Using a strengtheningFn. 2 of the boundedness argument you gave in comments, this shows that $T$ sends the unit ball to a sequentially-compact set.
Fn. 1 This is not a standard result, so if this is a homework question, make sure to prove this as a lemma in your solution.  This is where you apply the hint.
Fn. 2 More than just fixing the flaw Andrew McMillan pointed out.
A: You will first need the following which follows from Cauchy Schwartz:
$$\left|\int_x^yf(s)ds\right|=\left|\int_{[x,y]}f(s)1ds\right| \leq ||f||_2||x-y||^{\frac{1}{2}}. $$
Now you have: $$\left|Tf(t)\right|\leq \frac{\sqrt{t}}{1+t}||f||_2 $$
As $\left|\frac{\sqrt{t}}{1+t}\right|\to 0$ as $t\to \infty $ and fixing $||f||_2\leq 1$ , given $\epsilon>0$, we can find $R$ so that for all $t>R$, $\left|Tf(t)\right| <  \epsilon$
Now for $f\in L_2([0,\infty)), ||f||_2\leq 1 $ we have that $Tf$ is bounded. Further, direct application of our first inequality shows that the following is equicontinuous:
$$\{ Tf:[0,R]\to \mathbb{R}: ||f||_2\leq 1\} $$.
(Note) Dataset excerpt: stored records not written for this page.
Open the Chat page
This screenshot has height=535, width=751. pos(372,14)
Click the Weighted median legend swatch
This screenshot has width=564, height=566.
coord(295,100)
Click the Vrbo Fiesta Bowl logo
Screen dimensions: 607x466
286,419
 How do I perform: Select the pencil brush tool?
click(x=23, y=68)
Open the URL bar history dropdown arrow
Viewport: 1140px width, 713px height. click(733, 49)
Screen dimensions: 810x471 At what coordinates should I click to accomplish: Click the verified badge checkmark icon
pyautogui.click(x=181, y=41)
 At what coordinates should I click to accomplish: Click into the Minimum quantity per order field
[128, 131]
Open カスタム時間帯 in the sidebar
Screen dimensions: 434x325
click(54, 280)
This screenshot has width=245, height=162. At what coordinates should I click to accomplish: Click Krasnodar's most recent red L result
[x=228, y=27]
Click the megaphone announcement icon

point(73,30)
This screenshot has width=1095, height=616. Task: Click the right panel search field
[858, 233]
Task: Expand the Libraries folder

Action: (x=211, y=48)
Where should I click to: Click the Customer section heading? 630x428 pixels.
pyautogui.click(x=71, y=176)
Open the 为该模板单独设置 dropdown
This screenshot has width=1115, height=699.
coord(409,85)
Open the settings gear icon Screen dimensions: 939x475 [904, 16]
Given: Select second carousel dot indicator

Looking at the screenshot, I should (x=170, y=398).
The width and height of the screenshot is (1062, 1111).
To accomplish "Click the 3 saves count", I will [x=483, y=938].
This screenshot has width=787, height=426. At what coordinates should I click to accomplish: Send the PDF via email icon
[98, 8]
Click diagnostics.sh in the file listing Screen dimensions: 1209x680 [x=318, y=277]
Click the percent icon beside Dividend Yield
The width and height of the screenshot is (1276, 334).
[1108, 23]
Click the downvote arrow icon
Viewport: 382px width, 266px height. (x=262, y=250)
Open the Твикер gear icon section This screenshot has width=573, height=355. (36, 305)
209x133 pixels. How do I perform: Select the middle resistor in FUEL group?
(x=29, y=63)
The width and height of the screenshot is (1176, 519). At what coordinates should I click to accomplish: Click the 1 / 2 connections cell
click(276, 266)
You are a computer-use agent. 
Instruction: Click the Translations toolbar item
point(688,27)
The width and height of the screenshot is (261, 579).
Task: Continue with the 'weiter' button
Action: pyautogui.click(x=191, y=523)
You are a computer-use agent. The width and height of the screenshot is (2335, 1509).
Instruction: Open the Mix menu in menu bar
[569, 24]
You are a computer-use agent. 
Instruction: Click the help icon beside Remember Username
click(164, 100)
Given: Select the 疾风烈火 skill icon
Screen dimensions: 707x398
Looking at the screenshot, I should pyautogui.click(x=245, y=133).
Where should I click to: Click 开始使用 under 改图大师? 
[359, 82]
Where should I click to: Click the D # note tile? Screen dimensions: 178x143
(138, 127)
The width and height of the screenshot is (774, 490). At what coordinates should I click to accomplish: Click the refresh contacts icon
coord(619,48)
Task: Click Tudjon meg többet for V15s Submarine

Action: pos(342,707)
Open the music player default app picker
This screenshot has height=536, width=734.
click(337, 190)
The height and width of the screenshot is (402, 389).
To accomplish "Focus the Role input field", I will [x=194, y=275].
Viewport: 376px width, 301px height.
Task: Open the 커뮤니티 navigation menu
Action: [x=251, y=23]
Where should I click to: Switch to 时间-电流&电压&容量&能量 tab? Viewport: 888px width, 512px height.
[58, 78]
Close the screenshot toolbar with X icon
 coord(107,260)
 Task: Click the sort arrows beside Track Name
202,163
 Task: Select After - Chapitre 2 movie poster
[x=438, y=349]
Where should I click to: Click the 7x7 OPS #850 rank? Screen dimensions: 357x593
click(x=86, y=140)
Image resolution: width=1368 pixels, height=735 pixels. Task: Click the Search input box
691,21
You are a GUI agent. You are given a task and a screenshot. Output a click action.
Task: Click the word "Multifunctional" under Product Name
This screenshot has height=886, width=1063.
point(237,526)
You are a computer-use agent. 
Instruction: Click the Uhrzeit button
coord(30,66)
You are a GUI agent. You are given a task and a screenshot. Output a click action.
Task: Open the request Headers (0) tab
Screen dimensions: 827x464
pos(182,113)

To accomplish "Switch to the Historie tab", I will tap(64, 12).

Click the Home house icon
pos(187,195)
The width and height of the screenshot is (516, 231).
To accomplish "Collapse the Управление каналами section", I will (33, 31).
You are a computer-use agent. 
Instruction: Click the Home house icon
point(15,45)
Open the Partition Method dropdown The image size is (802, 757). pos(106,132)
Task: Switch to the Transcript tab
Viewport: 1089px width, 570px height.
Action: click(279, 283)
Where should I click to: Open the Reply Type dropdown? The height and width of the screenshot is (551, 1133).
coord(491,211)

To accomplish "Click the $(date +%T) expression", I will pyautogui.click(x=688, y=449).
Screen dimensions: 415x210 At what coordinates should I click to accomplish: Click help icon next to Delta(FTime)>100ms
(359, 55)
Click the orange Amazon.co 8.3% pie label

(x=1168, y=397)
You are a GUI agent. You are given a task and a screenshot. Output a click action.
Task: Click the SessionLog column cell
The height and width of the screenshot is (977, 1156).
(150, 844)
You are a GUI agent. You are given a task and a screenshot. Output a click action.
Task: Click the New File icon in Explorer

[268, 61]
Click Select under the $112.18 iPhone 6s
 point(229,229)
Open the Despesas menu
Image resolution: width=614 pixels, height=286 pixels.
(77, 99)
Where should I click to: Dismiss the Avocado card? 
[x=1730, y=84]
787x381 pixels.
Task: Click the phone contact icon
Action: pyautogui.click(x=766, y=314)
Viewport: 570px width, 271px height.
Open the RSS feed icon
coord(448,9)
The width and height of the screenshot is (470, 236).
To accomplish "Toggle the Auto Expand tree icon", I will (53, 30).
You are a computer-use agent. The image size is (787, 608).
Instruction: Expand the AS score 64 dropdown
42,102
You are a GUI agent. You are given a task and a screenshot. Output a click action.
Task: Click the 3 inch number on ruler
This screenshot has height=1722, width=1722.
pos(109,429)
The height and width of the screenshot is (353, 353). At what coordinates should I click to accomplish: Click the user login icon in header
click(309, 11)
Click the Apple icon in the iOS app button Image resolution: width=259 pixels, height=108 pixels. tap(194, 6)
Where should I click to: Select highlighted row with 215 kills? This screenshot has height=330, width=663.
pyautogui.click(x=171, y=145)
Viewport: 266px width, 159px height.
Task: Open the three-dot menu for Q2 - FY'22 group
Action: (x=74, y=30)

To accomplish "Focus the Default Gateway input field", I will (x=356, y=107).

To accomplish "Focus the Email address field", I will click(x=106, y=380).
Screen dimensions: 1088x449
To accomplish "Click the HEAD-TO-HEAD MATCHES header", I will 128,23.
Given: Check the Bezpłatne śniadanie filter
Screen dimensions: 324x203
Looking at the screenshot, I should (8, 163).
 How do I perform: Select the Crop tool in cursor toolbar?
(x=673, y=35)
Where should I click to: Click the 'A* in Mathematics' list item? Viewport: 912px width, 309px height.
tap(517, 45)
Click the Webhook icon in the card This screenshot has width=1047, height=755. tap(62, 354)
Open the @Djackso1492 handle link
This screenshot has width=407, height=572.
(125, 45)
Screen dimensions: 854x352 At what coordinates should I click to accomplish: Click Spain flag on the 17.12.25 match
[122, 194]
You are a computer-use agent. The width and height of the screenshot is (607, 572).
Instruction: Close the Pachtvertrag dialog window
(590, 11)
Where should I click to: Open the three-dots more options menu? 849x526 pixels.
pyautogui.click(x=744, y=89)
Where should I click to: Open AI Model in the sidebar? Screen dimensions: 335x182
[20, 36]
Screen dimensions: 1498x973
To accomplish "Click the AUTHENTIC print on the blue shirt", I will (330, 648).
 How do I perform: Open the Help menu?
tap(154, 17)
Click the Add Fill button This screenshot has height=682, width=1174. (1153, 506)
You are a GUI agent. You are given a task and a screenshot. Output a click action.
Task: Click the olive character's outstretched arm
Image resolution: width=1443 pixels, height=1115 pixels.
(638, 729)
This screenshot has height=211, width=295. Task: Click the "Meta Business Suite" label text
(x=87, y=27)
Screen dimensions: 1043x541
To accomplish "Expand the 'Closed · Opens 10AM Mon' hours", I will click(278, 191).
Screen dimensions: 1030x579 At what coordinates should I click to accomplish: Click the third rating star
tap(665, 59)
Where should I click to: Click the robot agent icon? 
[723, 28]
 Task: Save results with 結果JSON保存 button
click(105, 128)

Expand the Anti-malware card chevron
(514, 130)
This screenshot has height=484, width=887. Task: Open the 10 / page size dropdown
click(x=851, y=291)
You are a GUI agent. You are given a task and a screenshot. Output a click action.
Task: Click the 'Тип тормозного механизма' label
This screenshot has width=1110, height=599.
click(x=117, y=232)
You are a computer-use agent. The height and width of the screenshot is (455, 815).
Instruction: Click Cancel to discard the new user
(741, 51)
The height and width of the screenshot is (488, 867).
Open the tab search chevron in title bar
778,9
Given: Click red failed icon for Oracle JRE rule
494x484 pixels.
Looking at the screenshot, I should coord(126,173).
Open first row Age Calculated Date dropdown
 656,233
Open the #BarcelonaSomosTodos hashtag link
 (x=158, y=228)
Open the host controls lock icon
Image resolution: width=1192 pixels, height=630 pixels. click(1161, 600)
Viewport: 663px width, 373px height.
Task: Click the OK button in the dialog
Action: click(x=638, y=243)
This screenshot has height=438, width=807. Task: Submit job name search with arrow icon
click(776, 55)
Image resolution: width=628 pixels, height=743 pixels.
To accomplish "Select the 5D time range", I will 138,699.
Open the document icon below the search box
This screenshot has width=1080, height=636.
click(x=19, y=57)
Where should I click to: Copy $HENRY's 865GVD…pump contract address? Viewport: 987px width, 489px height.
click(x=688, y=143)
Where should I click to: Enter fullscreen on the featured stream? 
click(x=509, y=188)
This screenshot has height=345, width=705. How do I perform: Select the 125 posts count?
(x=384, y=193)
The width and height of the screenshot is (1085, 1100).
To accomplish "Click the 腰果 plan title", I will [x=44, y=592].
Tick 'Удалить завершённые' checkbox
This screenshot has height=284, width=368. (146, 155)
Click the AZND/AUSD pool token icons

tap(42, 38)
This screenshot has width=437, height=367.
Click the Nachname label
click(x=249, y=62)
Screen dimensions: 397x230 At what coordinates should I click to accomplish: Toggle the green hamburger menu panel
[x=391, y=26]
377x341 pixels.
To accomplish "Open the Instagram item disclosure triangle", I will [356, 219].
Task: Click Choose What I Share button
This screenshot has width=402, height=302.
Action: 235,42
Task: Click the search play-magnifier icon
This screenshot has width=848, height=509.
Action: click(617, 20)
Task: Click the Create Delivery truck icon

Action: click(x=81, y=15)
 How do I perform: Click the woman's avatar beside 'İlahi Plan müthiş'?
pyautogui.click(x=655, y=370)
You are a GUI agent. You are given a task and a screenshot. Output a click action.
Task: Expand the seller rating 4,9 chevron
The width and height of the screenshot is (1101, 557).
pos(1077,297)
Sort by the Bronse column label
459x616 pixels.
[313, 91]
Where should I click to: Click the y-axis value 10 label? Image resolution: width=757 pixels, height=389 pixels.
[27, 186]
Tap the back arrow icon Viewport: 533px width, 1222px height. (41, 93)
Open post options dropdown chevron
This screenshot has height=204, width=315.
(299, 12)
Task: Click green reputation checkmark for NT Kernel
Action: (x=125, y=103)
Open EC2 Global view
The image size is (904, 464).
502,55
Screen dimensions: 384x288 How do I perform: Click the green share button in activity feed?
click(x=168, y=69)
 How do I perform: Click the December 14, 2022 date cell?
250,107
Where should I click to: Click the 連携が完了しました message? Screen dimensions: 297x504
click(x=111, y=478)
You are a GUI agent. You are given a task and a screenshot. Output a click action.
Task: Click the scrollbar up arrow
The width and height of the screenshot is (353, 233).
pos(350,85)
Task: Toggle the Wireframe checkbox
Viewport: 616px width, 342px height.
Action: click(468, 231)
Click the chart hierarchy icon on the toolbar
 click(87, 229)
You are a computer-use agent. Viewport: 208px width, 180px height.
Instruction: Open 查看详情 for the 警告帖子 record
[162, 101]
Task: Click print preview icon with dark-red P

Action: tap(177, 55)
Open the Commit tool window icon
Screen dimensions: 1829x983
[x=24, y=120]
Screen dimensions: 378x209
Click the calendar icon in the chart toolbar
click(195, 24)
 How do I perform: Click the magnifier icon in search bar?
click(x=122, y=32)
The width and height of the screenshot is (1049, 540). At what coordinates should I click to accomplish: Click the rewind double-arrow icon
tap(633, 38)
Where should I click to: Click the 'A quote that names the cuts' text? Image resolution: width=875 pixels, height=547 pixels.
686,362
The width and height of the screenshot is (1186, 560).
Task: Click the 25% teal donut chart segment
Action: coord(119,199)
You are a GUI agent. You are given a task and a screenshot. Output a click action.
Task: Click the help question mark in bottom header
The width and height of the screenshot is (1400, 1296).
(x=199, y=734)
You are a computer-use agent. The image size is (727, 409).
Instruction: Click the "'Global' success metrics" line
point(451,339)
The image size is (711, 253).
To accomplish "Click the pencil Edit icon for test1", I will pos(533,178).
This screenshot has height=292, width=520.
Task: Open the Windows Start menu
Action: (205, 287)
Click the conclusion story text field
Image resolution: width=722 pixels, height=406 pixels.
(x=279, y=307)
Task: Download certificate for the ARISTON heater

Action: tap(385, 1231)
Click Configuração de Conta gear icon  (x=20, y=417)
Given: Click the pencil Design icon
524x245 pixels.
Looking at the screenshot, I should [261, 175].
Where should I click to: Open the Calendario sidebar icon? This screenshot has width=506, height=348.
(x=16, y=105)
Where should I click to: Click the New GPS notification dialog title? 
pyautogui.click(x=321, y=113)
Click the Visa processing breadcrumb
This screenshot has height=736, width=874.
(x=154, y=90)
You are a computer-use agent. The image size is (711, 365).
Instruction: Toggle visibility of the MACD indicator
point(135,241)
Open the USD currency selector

So Arzelà–Ascoli theorem applies and the above is actually precompact and hence totally bounded. However, we need, $\{ Tf:[0,\infty)\to \mathbb{R}: ||f||_2\leq 1\} $ to be totally bounded. Fortunately, we can extend any finite $\epsilon$ cover of the former to  a $2\epsilon$ cover of the the latter by noticing for $t>R$ and $||f||_2,||g||_2\leq 1$
$$ \sup_{t>R}\{|Tf(t)-Tg(t)|\}<2\epsilon$$ hence $\{ Tf:[0,\infty)\to \mathbb{R}: ||f||_2\leq 1\} $ is totally bounded and hence $T$ is compact.